The Criterion Collection DVD cover of “Flight of the Phoenix” (1965)
The Criterion Collection DVD cover of “Flight of the Phoenix” (1965)

"The Flight of the Phoenix": Criterion BD Edition

A testament to American grit and German engineering, though not nearly as smooth going as that might suggest. The American in question, a grizzled pilot named Frank Towns (Jimmy Stewart), is forced to work with Heinrich Dorfmann (Hardy Kruger), a German aviation engineer, after their cargo plane carrying 13 other passengers crashes in the Sahara during a sandstorm.

After a few days of hoping for a rescue, Dorfmann convinces Towns, and his navigator, Lew Moran (Sir Richard Attenborough), to get everyone else to help him construct a new plane from the remnants of the old one. After much teeth-gnashing and snarling back and forth, Towns and Dorfmann work together, but only in fits and starts. As the water supply continues to dwindle, their only hope for survival is with the two of them burying their differences long enough to make it out alive.

The cast is peppered with strong character actors -- including Ian Bannen, as a roguish Scotsman, who makes fun of everyone; Peter Finch as a proper British Army captain, and Ronald Fraser as his cowardly sergeant; and Ernest Borgnine as a chief oil rigger who has lost his marbles; among others -- who do their thing amid the enduring tensions between the principles.

For their part, Stewart, his character wracked with guilt about the men who already died on his watch, and Kruger, playing a relentlessly hard-driving and arrogant wisenheimer, present an estimable conflict, born of their raging egos. It is only when Frank, having driven Heinrich into retreat with his stubbornness, realizes the necessity of subverting his own need to be in charge in order to have a chance at survival, that things really pull together -- a strangely progressive message for a film released in 1965 (for that matter, having the sergeant, who fakes an injury, and then flat-out refuses a direct order from his captain, survive also seems a curiously anti-Hollywood sort of choice).

Robert Aldrich's film was primarily shot in Yuma, Ariz., which provides plenty of heat and sand dunes, if not quite to the extent of Africa's version. The director seems to relish in the suffering of the crew, growing dingier, bearded, and more parched by the scene.
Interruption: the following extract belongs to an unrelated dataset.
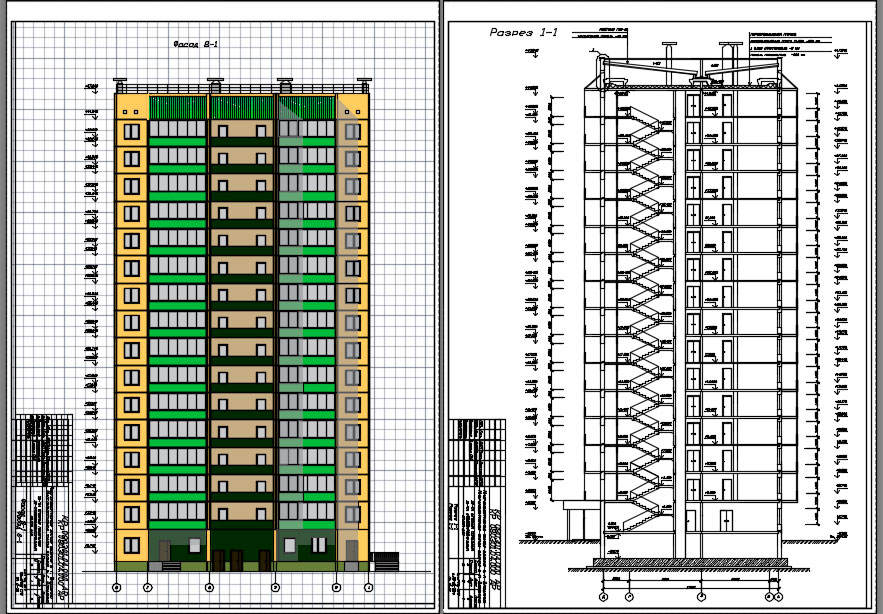Image resolution: width=883 pixels, height=614 pixels.
Task: Select the ground-floor window in the left yellow column
Action: click(x=132, y=545)

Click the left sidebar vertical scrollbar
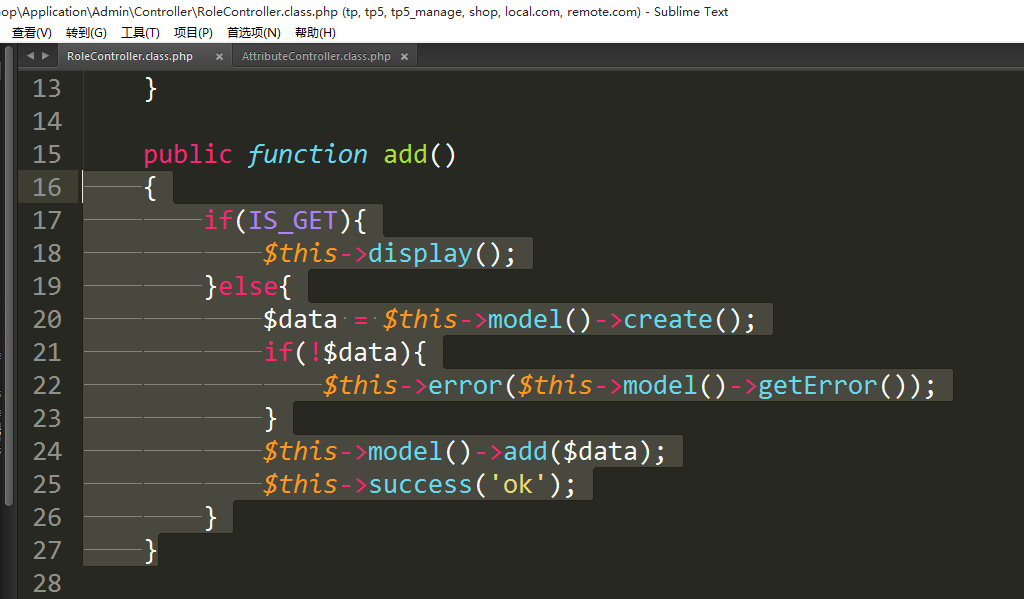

By the end, the survivors look suitably ragged and ruined, the skin on their faces having peeled off, and their sores baked into darkened, calcified splotches. At 142 minutes, it runs a mite long, though the engineering and construction aspects create an engaging procedural flow, even if some of the interpersonal conflicts feel a bit shoehorned.

Extras: Included in this smart Blu-Ray Special Edition, which offers a 2K digital restoration print, a conversation between Walter Hill and film historian Alain Silver; and an interview with Stewart biographer Donald Dewey, about the esteemed actor's actual flying experience in the Air Force as a bomber pilot.